If this were true, we’d have had a country filled with mostly serial killers and criminals back in the 50’s. Large families usually have parents that concentrate on the development of their children instead of the development of a luxurious social life. Raising kids would take away time from precious careers, and after-work activities. Selfish stuff really. If you take the time to raise your kids to be good adults, instead of sending them off to daycare to learn how to be bad children, they’ll grow up just fine. And when you have responsible older siblings giving a good example, the kids learn well from each other how to be good adults.

Large families contribute to the problem of overpopluation. This is simple. Overpopulation is a myth. Here’s a simple test to help demonstrate this point: Take an hour drive in either direction from where you are now, and you’ll get a better idea just how populated the surface of the planet is. Still disagree? Fine. I’ve maintained for sometime that God has a fateful plan for the world that favors his followers. God said “Be fruitful and multiply” for a reason. If a Catholic teaches his children well, they will be fruiful and mutiply as well. If he does not, they will not. It’s God’s own wonderful form of Darwinism. Those who obey him will literally inherit the Earth by default. God wants a strong army on his side, and he will by his own design.

Giving children daily chores is child labor. I can’t think of anything anything better to do for your children than to get them off the couch, away from the computer, and even away from the pool or playground and put them to work. Mowing the lawn, maintaining a garden, cleaning the house, cooking meals, doing laundry, wash the car, etc. There’s plenty to do in a household, and if there’s not, show them how to help out in the family business. Farming, as much as I hated it at the time, showed me how to be responsible and the value of hard work. There was always work to be done, and usually we spent our days during the summer vacation months working hard from sun-up to sunset. Work is good for the soul, and kids need to learn this. When you take this away from childhood, children grow up to think that they are entitled to have things, instead of working to have things. Life isn’t about self-gratification, it’s about learning selfless service in preparation for eternity.

Personally, I take offense to those who say that people shouldn’t have more than a few kids. If my parents had decided at nearly any point in their marriage to stop having children, I woudn’t be here today. I’m eternally grateful for my Mom and Dad’s dedication to our family, and to bringing more souls into our family, rather than more money. When we’ve all left this world, what will we have to show for ourselves. A life of selfish pleasures which have long since faded? Or of selfless love which will live on for generations if not for eternity?

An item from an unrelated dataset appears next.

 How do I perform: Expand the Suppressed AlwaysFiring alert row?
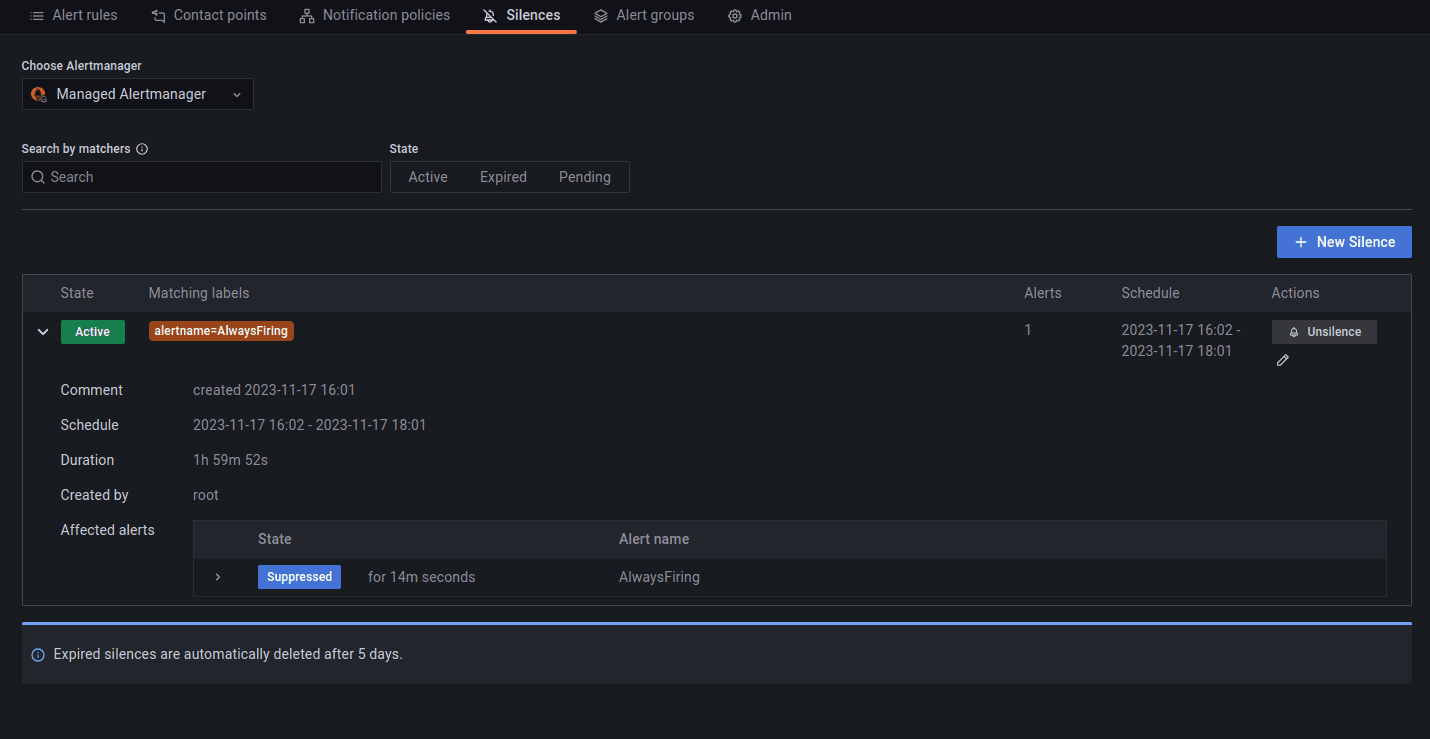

We all have the choice by free will to take control of our own lives, but I suggest we give control over to God and let Him decide how many is “too many”.

PS: It’s so nice to know that there are still women out there that agree with these views, especially Kaylan, whom I copyright. ;-)

Update 8/1: Much thanks to Chris Kroc who kindly responded to my request for information on the source of the article. A link has been added above to view the original column.

One thought on “Large Families”

  1. I wouldn’t waste my time listening to Kris Krock. He is a wanna-be conservative talk show host, and a moron. He may be on the right side of many issues, but he is an embarassment to the cause. Anyone who has to continually talk over his callers and act rudely in order to win his argument should be on Air America, not KSTP.